Eventually Sedgwick developed other interests and parted company with Warhol. In the film's version of the story, she betrayed her mentor by shifting her cultural allegiance to another icon, Bob Dylan (as portrayed by Darth Vader!), thus violating Warhol's one and only commandment that his followers could worship no other gods. The choice of Dylan was particularly distasteful to Warhol since the folk singer despised the crass commercialism, the gossipy backstabbing, and the high school style of social stratification which characterized Warhol's studio (the titular Factory). When Dylan got married to another woman and Warhol cast her aside, Sedgwick degenerated into a spiral of self-pity and substance abuse that would eventually claim her life at age 28.

As I watched Factory Girl, I was wondering to myself, "Why did the filmmakers make this story?" You have to believe that they thought it was an interesting and involving story, or an enlightening one, or one that would offer some moral lesson, or some combination of those three elements, but in reality it is none of the three. To begin with, all of the characters are unsympathetic. Worse still they are uninteresting. Warhol and his confederates never seem to have anything worthwhile to say. Their entire artistic conceit seems to consist of terse verbal irony. Of course, that portrayal does seem to offer a fairly good reflection of Warhol's attitude toward everything. His artistic stock in trade was to ridicule trash not by vilifying it, but by deifying it and (presumably) sneering condescendingly when the bourgeois suckers bought his works without realizing that their taste was being ridiculed even as they wrote the checks. This sort of ironic posturing doesn't translate well into dialogue. Warhol just sounds like a complete ass when he drawls out a "well, that was nice" dripping with insincerity, or when he asks Sedgwick if she's already spent the fifty dollars he gave her months earlier. Perhaps Warhol was creepy, unsympathetic, shy, and a bit of a dullard, but he had to have some qualities that elevated him to the level he reached. He became the very symbol of a time and place, and the qualities that got him there are not in evidence in this script.
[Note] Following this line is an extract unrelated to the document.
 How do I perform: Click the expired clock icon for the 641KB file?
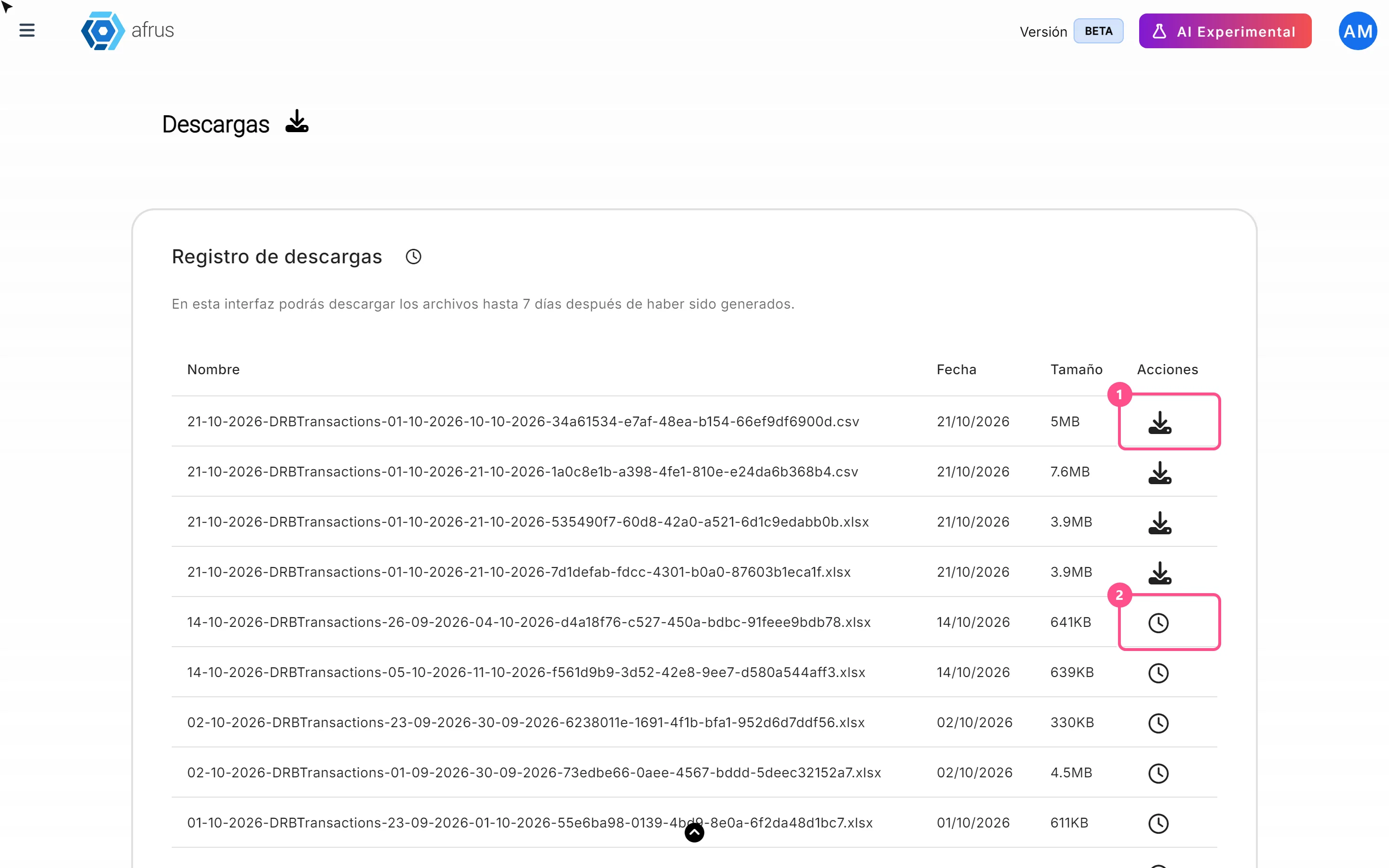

Moreover, Warhol's hangers-on seemed to think it was fun to hang with him every night until all hours, but the reason for that attitude cannot be seen here. The group seems to consist of a bunch of snobs waiting for someone to slip so that they can judge him or her harshly. They're like vampires feeding on one another's blood.

Sedgwick's own story is just one more of those "innocents caught in the maelstrom of fame" tales, and I didn't see any new spin to make this one worth watching. It's a grade-B version of Jolie's interpretation of Gia Carangi. Edie comes off as a spoiled, shallow and giggly airhead  - Warhol's designated eye candy, with no real contribution to make to the Factory team, as if she were the Paris Hilton of her own age, which I suppose she was. (She even mentions that she stopped wearing underwear.) The script tries to gain some depth by positing a relationship between her troubled home life and her ultimate collapse, but that is treated superficially and obliquely, so that we never know whether the things she says about her family really have any bearing on her fate, or whether they are even true.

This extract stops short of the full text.